Teh Roflchoppa said:
MelasZepheos said:
I wish to know what "rules" there are in time, i see it very simply, if you took the money, it ruined your life, you go back to try and stop it, you tell yoursef not to, if your past self takes the money than all is right your past ruins his life and trys to fix it. If you dont take the money than you wont go back to warn yourself, if you didn't take it and went back to warn yourself anyways than it wouldn't matter, your past self woulden't, its still pre-determined...
Well, are the Back to the Future rules in play, in which you can change whatever you like and the timeline will just compensate for unforseen circumstances, thus allowing life to continue, but better or worse for your decision? In this case, your future self tells you not to take the money, you don't take it, the consequences of you not taking it continue to reveberate even though, vis-a-vis your point, you would no longer have a reason to travel back in time to warn yourself. Effectively you can change anything you want and because it is your timeline you remain unaffected. No ontological inertia would be a nice way of putting it.
Or, are Doctor Who rules in play, everything that can happen has already happened, thus your future self did not take the money because when your future self was going through the decision in his past the future self of you from the past already came back to warn him, thus creating a self-perpetuating stable time loop in which you always return to tell yourself not to take the money, the original timeline in which you did take the money having been erased by the fact that you time travelled.

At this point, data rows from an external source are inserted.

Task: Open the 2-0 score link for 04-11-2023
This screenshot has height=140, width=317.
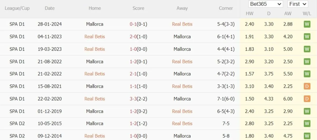Action: pyautogui.click(x=133, y=37)
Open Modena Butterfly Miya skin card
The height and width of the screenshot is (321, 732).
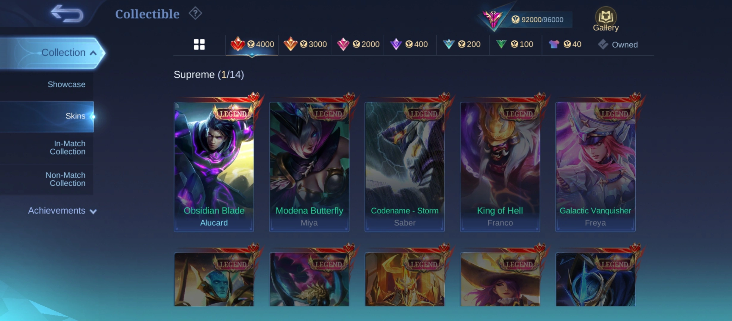(x=309, y=167)
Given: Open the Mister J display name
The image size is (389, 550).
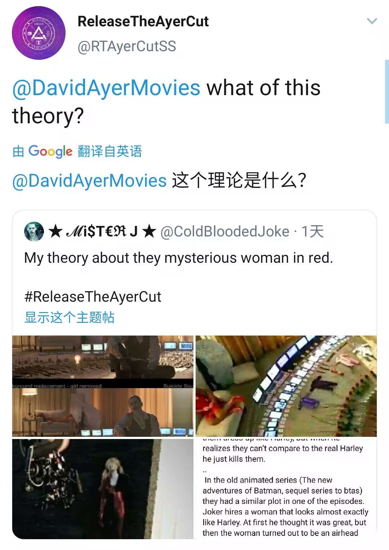Looking at the screenshot, I should [102, 231].
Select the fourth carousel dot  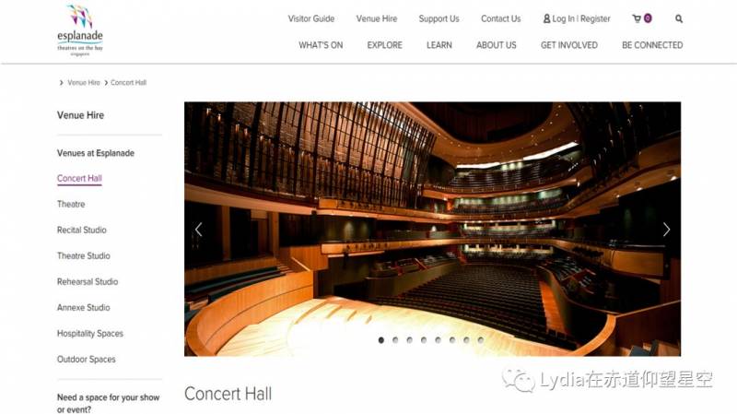tap(424, 340)
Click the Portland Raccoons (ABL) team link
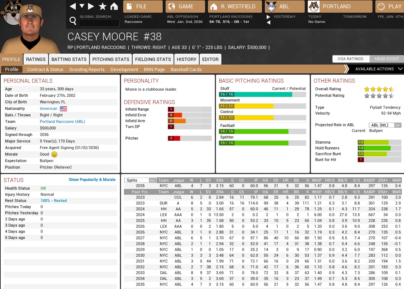 [x=62, y=122]
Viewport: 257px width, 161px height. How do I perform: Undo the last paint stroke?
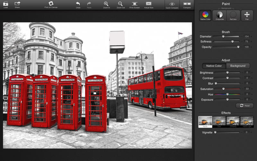pyautogui.click(x=78, y=4)
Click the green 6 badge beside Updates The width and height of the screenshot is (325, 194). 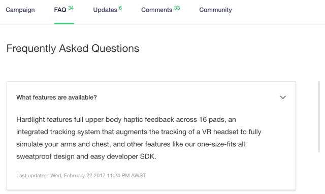click(120, 8)
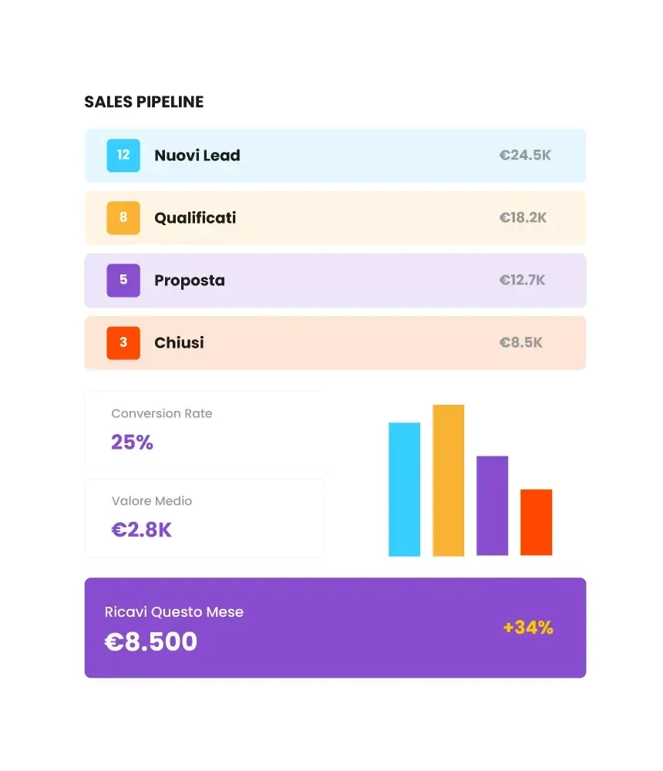663x771 pixels.
Task: Select the purple chart bar
Action: [x=492, y=506]
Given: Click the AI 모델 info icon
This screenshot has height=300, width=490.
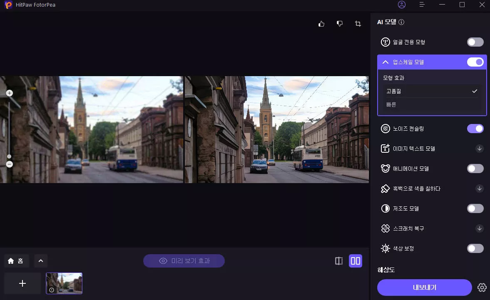Looking at the screenshot, I should point(401,22).
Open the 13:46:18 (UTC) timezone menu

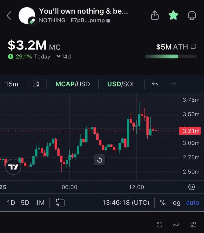126,202
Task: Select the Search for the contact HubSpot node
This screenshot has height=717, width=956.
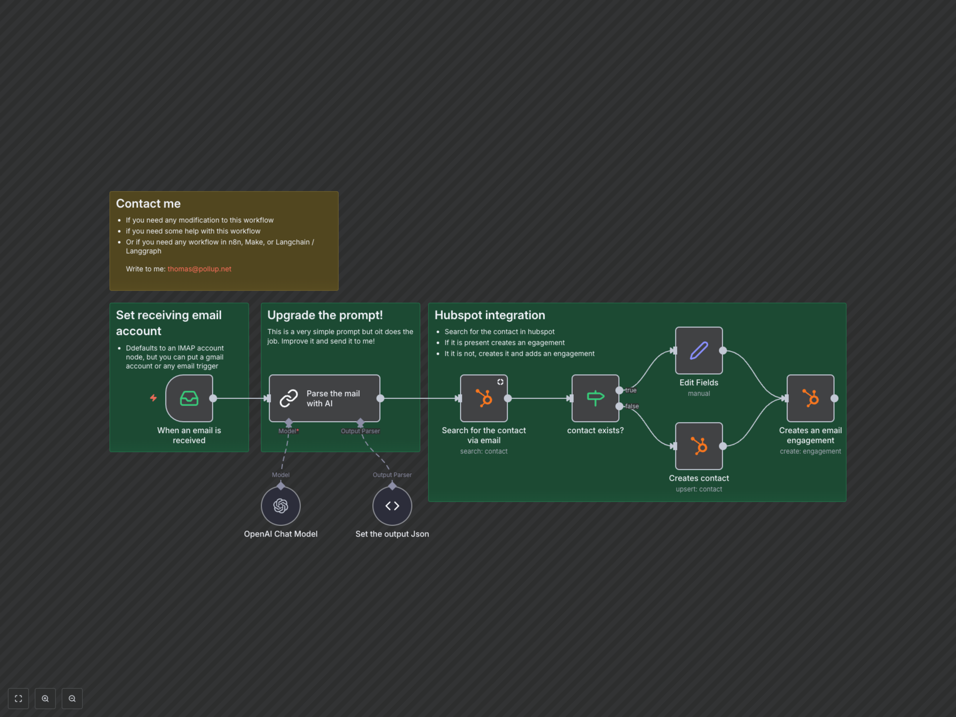Action: click(484, 398)
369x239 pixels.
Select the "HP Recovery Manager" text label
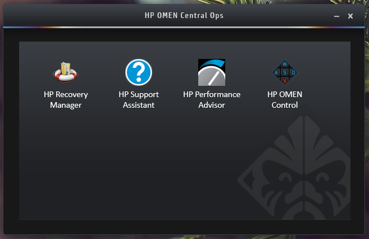[66, 100]
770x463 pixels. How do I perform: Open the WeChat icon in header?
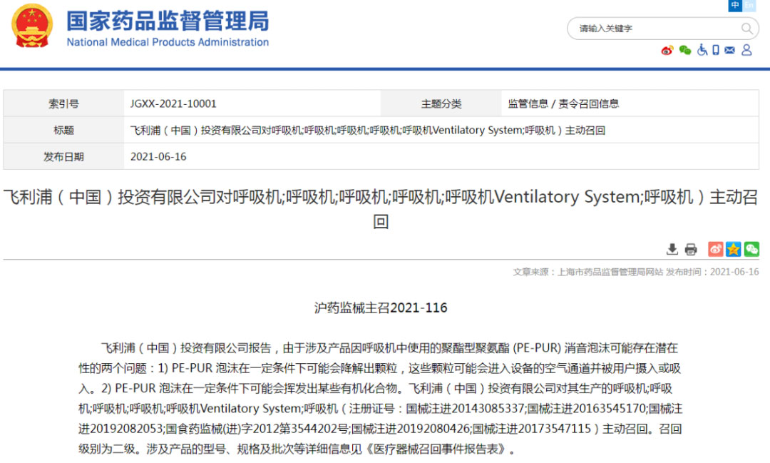coord(685,50)
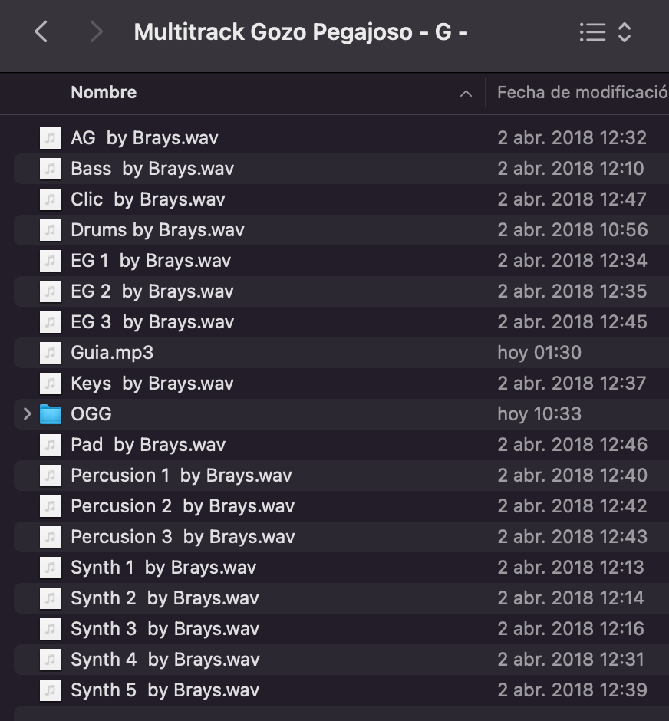Go forward with the right chevron arrow
669x721 pixels.
click(96, 31)
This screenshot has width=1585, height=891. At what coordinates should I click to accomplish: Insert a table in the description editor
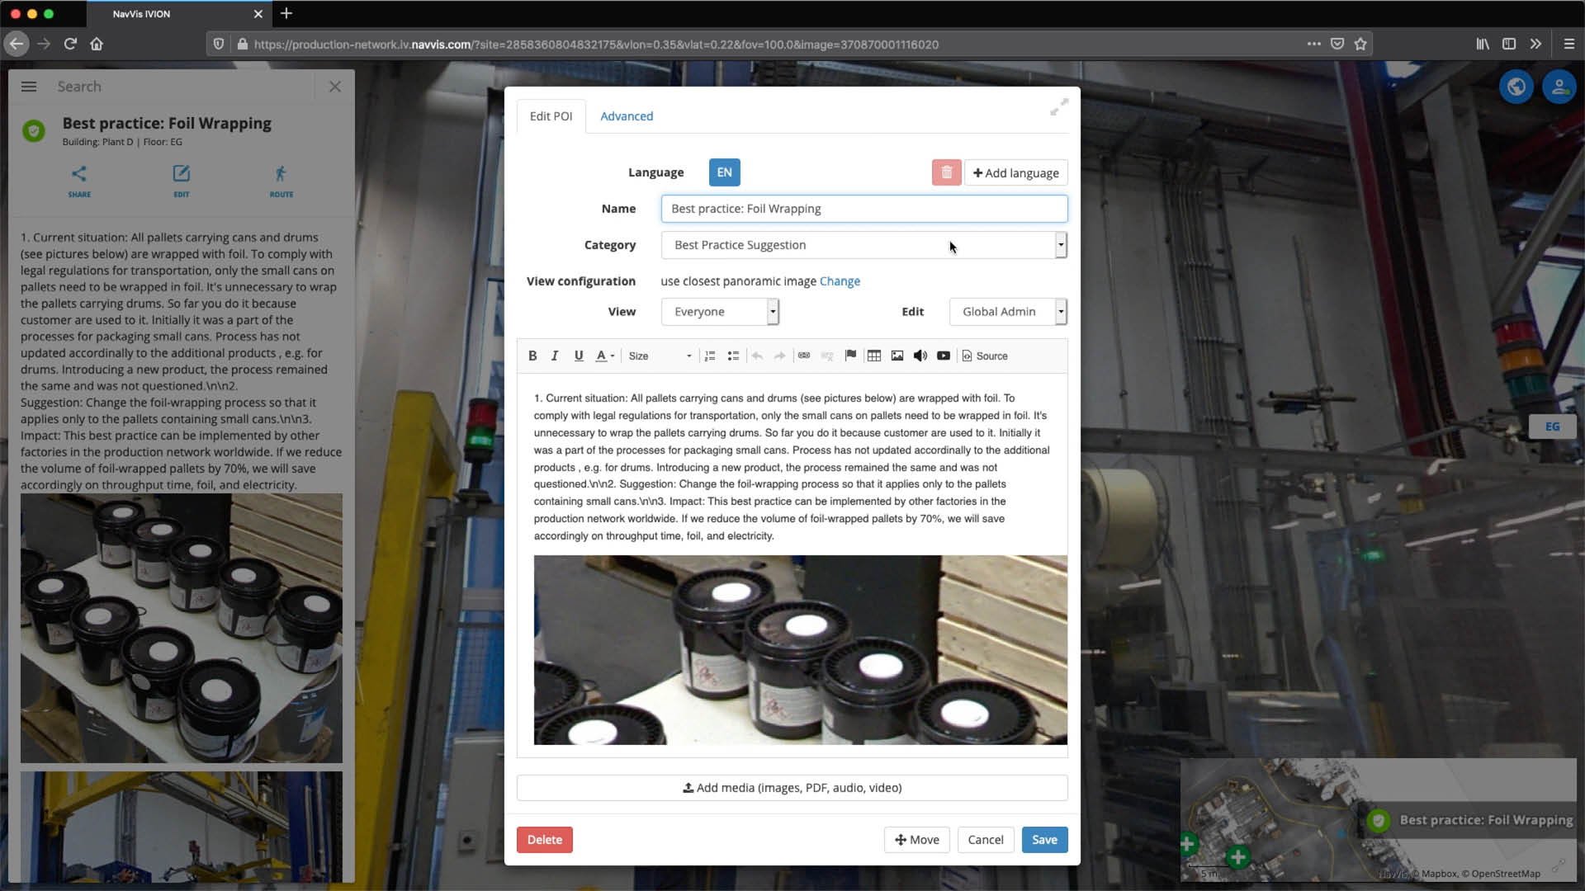(874, 356)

Ontological inertia which erases incorrect actions based on actions taken post the event contradicting the previous timeline thus rendering it invalid. (Big timey wimey ball as TimeLord might say)
Or, are the rules of pre-determination in play. You cannot change anything at all, you will always take the money, on the basis that your future self clearly took the money and invented time travel, which must be good, and instead find yourself in a dystopian hell prompting you to travel back to tell your past self not to take the money, but the cycle will be self-perpetuating. Essentially the above option but you cannot change the past ever. There is no such phenomena as the ontological inertia since effectively the act of the time travel was always pointless.
Or, are the rules of stable time loop in play, your reason for going back into the past was that the consequence of taking the money was that you ended up in a future you didn't like and so went back to warn yourself, however, the act of having warned yourself removes the need to create time travel in the first place thus you never went back to warn yourself. This is full ontological inertia, since your actions have a knock-on effect outside of your control, and your own personal time-line does not remain constant. In a situation with No Ontological INertia your timeline remains constant but everything around you shifts (presumably because you have access to the time travelling device, thus are capable of maintaining the integrity of your own self by the possession of said device), in a Full Ontological Inertia system there is no escape from changing events since the events change even your own timeline.
There we go, that's the big four. For more information go to TVTropes and read the pages on 'Ontological Inertia' and 'No Ontological Inertia.'
There's a reason we like to think of time as being linear. When it's not we have to deal with causality on a hypothetical basis. It hurts the brain.